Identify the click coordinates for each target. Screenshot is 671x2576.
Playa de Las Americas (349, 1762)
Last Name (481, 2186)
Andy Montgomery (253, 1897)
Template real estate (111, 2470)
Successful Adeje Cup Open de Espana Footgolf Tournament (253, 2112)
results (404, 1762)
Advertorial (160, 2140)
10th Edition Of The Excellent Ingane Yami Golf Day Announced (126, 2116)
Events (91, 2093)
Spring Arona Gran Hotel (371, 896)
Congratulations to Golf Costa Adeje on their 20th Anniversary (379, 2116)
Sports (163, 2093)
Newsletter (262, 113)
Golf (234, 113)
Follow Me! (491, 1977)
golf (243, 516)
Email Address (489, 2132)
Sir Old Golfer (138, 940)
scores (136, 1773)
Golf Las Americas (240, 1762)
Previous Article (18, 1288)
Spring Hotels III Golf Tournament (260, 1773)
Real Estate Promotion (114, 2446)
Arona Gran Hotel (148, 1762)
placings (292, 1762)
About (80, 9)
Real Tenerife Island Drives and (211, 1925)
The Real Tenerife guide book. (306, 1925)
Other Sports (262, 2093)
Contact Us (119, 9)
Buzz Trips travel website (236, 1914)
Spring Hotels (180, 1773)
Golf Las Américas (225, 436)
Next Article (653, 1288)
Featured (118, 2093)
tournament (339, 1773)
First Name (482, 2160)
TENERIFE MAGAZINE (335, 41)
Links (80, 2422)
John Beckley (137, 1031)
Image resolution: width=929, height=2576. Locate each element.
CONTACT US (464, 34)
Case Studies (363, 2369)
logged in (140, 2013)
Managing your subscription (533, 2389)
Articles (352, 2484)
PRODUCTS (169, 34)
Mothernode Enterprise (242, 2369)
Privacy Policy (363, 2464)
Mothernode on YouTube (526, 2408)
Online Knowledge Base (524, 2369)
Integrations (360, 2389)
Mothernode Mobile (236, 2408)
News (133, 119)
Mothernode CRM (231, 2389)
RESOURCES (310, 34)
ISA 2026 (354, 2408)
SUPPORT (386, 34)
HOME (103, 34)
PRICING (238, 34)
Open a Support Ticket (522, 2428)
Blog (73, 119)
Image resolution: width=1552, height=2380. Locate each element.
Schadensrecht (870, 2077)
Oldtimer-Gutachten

· · · ·

What you need to do
Could you copy each line in the listing above that includes the word "Mothernode"?

Reply to the task
Mothernode Enterprise (242, 2369)
Mothernode on YouTube (526, 2408)
Mothernode Mobile (236, 2408)
Mothernode CRM (231, 2389)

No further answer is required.